December 14, 1829 John Mercer Langston, attorney, abolitionist, and educator, was born in Louisa County, Virginia. Langston earned a bachelor’s degree in 1849 and a master’s degree in theology in 1852 from Oberlin College. Denied admission to law school because of his race, Langston studied under an established attorney and was admitted to the Ohio bar in 1854. Together with his brothers, Langston became active in the Abolitionist Movement and in 1858 became president of the Ohio Anti-Slavery Society.
During the Civil War, Langston was appointed to recruit African Americans to fight for the Union Army and, after the war, he was appointed Inspector General for the Freedmen’s Bureau, a federal organization that assisted formerly enslaved blacks. From 1864 to 1868, Langston served as president of the National Equal Rights League, which called for the abolition of slavery, support of racial unity and self-help, and equality before the law. In 1868, Langston established and served as dean of Howard University Law School, the first black law school in the country. President Ulysses S. Grant appointed Langston a member of the Board of Health of the District of Columbia.

- Data extract:
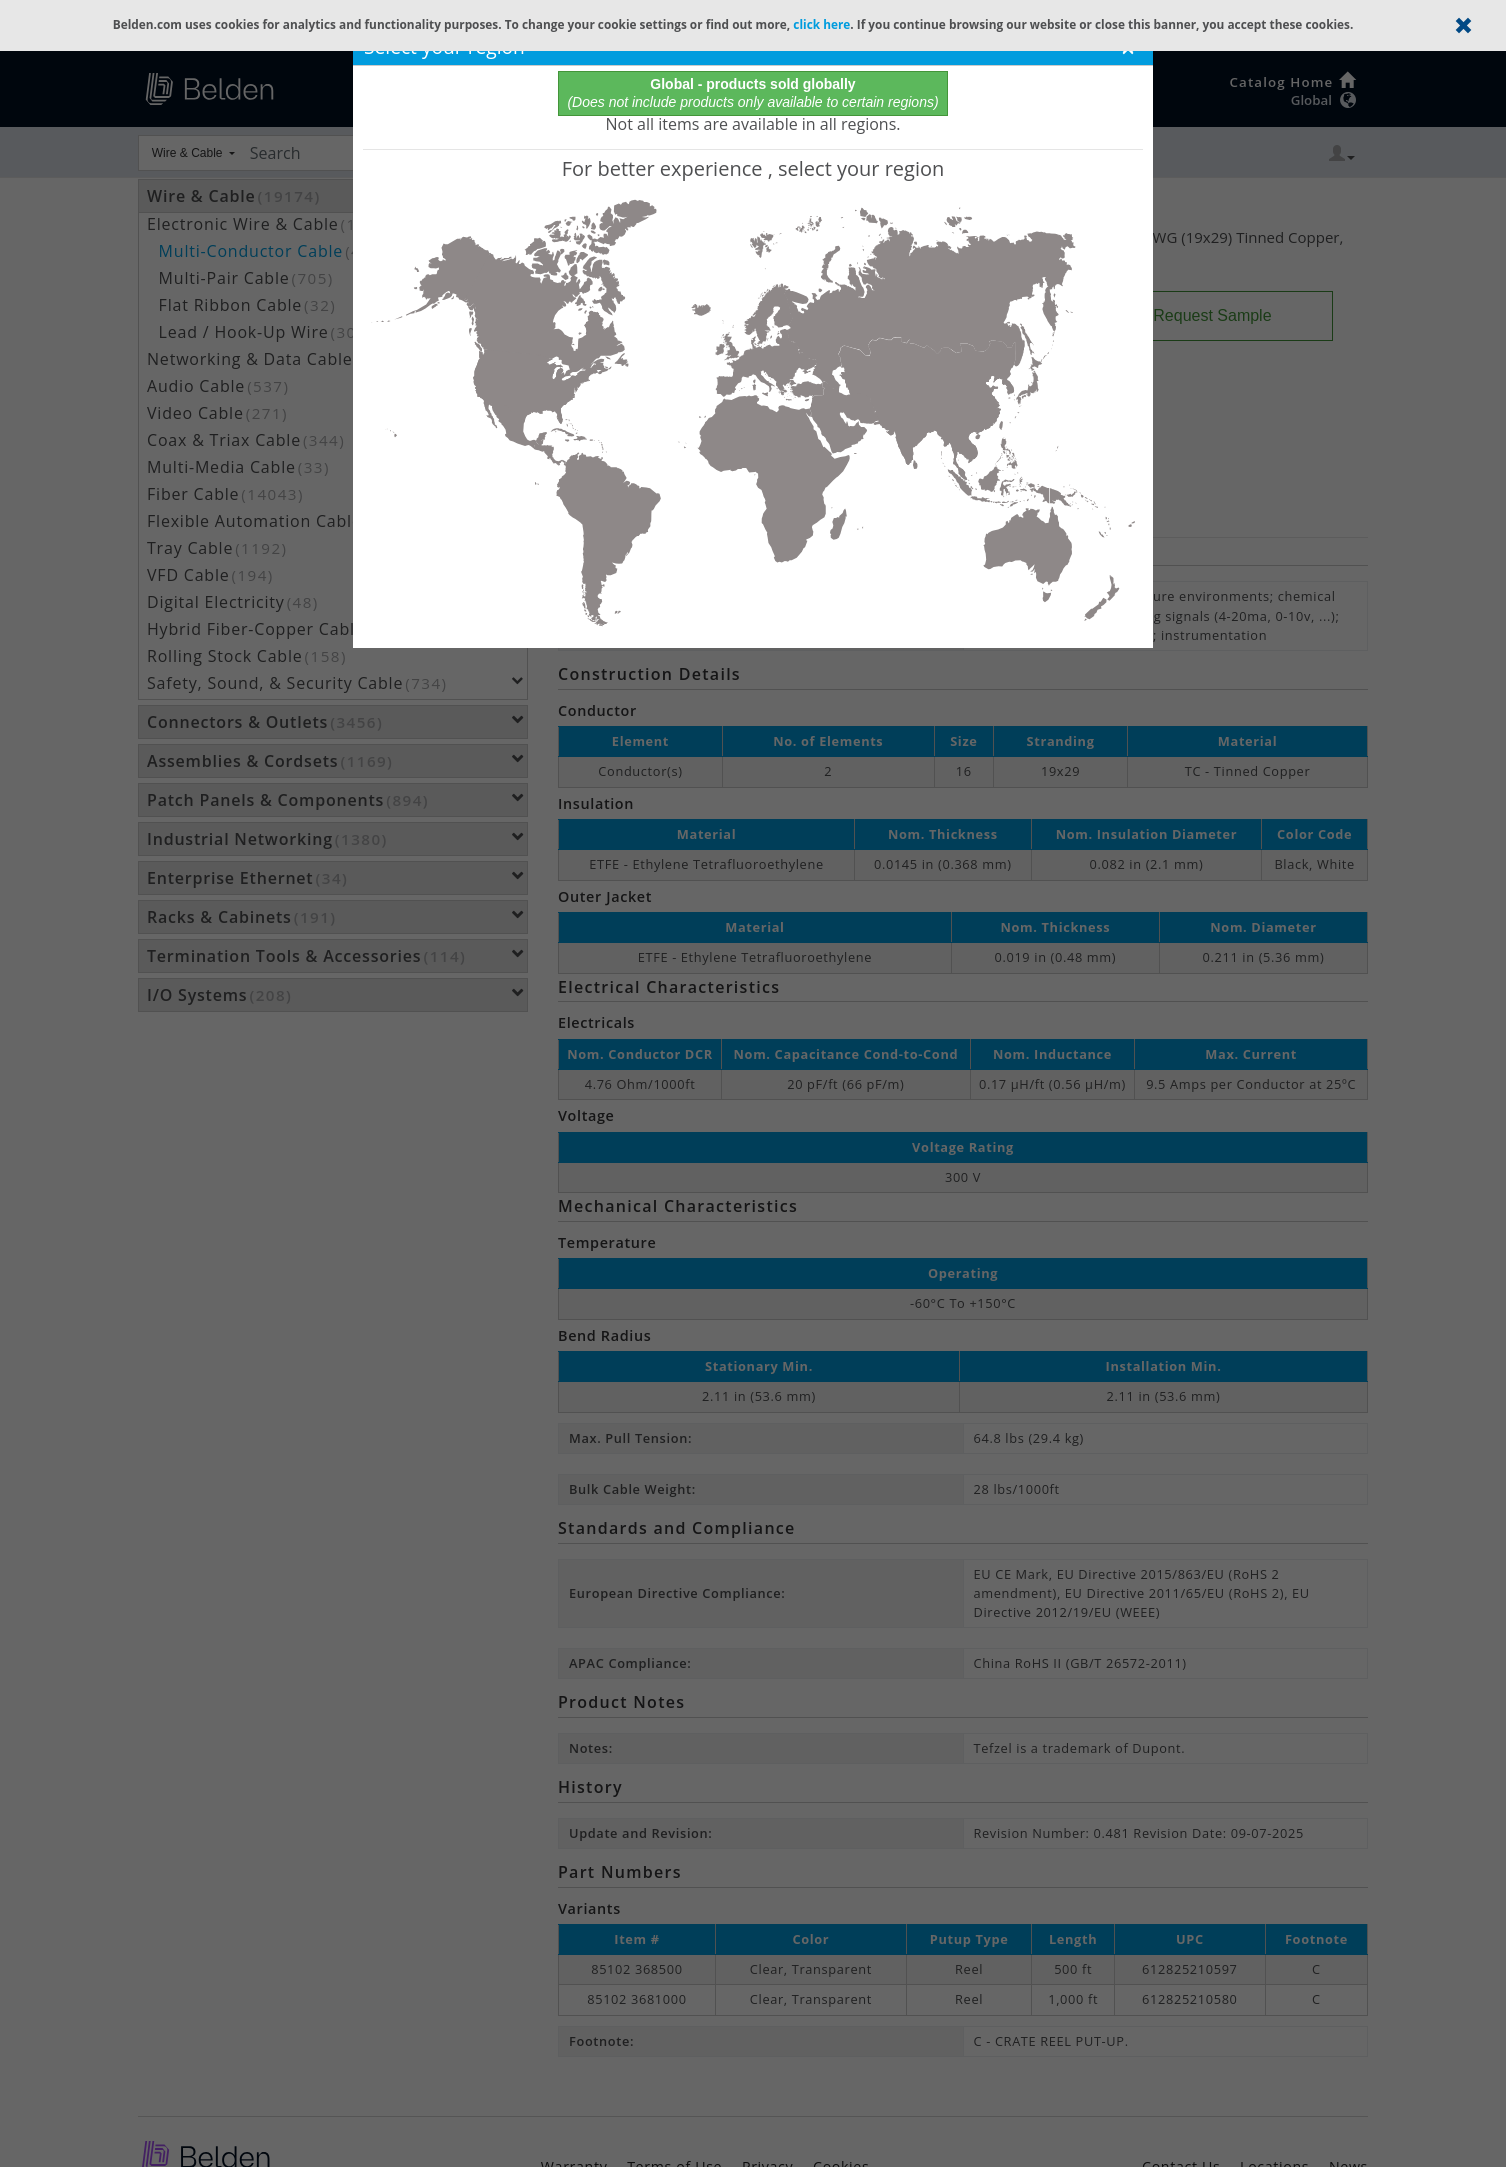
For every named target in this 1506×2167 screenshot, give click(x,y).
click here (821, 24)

- What you have to do:
Please continue the John Mercer Langston passage above, picking up right after its last sentence.

- Response below:
In 1877, President Rutherford B. Hayes appointed him United States Minister to Haiti and in 1884 he was appointed Charge d’affaires to the Dominican Republic. In 1885, Langston was named the first president of Virginia Normal and Collegiate Institute (Virginia State University) and in 1888 he became the first black person elected to the U.S. Congress from Virginia. In 1894, Langston published his autobiography, “From the Virginia Plantation to the National Capitol: Or the First and Only Negro Representative in Congress From the Old Dominion.” Langston died November 15, 1897.
There are a number of schools named in honor of Langston, including Langston University in Oklahoma. His biography, “John Mercer Langston and the Fight for Black Freedom, 1829 – 65,” was published in 1989 and his house in Oberlin was designated a National Historic Landmark.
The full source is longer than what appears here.